Exchange-traded fund (ETF) and exchange-traded product (ETP) sponsor and asset manager WisdomTree has launched the WisdomTree India ex-State-Owned Enterprises Fund (IXSE) on the NYSE Arca. IXSE seeks to track the price and yield performance, before fees and expenses, of the WisdomTree India ex-State-Owned Enterprises Index and has an expense ratio of 0.58 per cent.
India is one of the world’s largest and most easily accessible economies, forecasted to grow over 7 per cent for the foreseeable future. Over the last five years, more than one-third of large-cap companies in India increased their book value by over 50 per cent and nearly three-fifths of small-cap firms generated profits. This growth is exceptional even by emerging market standards.1
In addition, there have been significant fundamental and structural changes that have taken place in India’s economy over the last few years including financial reforms, socioeconomic changes and infrastructure developments. The fast pace of reform throughout India has made it easier for many firms to piggy-back on the tailwinds provided by the significant growth of the overall economy.
As the world’s largest democracy faces an upcoming election, WisdomTree believes that irrespective of who comes to power, the trajectory for India’s growth is set for multiple years and possibly decades to come.
Similar to the WisdomTree Emerging Markets ex-State-Owned Enterprises Fund (XSOE) and the WisdomTree China ex-State-Owned Enterprises Fund (CXSE), IXSE provides exposure to a more targeted group of equities by investing in companies incorporated and traded in India and excluding common stocks of state-owned enterprises (SOEs), defined as companies with more than 20 per cent government ownership.
“We believe governments, particularly in emerging markets, may not always be the best stewards of capital, and as a result, government-owned companies might be influenced by a broader set of interests beyond generating profits for shareholders. This can often lead to inefficiencies and can impact the long-term growth potential of these companies,” explains Jeremy Schwartz, WisdomTree EVP and Global Head of Research.

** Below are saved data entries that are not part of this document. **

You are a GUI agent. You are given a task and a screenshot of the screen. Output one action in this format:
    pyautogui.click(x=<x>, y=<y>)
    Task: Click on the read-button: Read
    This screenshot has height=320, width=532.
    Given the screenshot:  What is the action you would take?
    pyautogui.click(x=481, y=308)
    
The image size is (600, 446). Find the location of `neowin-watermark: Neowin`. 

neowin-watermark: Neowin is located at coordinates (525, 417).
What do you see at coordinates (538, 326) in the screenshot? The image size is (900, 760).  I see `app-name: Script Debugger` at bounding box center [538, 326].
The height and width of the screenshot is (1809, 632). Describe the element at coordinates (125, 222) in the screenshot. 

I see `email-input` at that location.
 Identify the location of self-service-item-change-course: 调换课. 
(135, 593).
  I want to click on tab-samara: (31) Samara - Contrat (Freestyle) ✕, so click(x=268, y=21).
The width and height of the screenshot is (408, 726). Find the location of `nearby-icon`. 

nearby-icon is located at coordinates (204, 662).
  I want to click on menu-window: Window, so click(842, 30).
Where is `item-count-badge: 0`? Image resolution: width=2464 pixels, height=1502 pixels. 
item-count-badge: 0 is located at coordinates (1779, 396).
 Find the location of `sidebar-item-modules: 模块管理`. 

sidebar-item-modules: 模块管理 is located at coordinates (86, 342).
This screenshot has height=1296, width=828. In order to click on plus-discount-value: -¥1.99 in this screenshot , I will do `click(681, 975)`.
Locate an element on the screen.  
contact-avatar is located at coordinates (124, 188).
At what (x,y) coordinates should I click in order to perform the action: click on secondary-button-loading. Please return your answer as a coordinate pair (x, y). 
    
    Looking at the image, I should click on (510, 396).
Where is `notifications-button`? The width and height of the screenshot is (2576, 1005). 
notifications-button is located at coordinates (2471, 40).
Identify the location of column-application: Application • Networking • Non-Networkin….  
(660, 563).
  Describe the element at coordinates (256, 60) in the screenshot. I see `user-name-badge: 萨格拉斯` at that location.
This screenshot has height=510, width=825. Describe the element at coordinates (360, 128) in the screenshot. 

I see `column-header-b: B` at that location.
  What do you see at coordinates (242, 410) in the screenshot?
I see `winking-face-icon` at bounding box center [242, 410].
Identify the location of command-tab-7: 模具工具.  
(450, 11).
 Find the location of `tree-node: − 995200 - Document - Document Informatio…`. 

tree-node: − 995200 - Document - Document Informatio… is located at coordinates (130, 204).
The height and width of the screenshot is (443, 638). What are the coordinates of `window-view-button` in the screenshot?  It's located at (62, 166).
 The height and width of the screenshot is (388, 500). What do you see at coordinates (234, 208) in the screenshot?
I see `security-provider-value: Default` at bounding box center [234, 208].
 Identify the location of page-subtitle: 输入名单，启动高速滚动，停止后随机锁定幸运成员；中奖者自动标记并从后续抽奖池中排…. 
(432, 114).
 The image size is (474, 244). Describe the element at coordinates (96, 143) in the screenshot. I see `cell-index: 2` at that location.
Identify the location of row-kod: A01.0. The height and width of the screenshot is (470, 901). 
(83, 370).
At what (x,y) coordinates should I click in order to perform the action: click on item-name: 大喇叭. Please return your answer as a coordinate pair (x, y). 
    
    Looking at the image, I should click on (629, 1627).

By excluding SOEs, IXSE potentially provides an alternative way to gain beta exposure to the private sector companies in India and excludes unprofitable banks and financial firms. Additionally, the strategy enhances stock selection in other capital-intensive sectors such as energy and industrials, where dominance by state-owned companies is typically higher.
IXSE offers a tilt toward the consumer economy, resulting in greater exposure to information technology and consumer discretionary sectors, and reduced exposure to financial and energy sectors. This is particularly important, as the technology and consumer discretionary sectors have been among the key drivers of emerging market returns and growth.
WisdomTree conducted an analysis to explore whether Indian SOEs performed differently than non-SOEs over time. In comparing a broad market capitalisation-weighted portfolio of Indian SOEs and non-SOEs, results indicated that there had been a consistent performance gap in favour of non-SOEs, with an average annual return over the last 10 years of approximately 12.31 per cent, compared to 7.22 per cent for SOEs.
While SOEs represent a smaller segment of the total Indian market when compared with China, for example, these results further demonstrate the value of excluding state-owned enterprises within Indian equities over the long-term.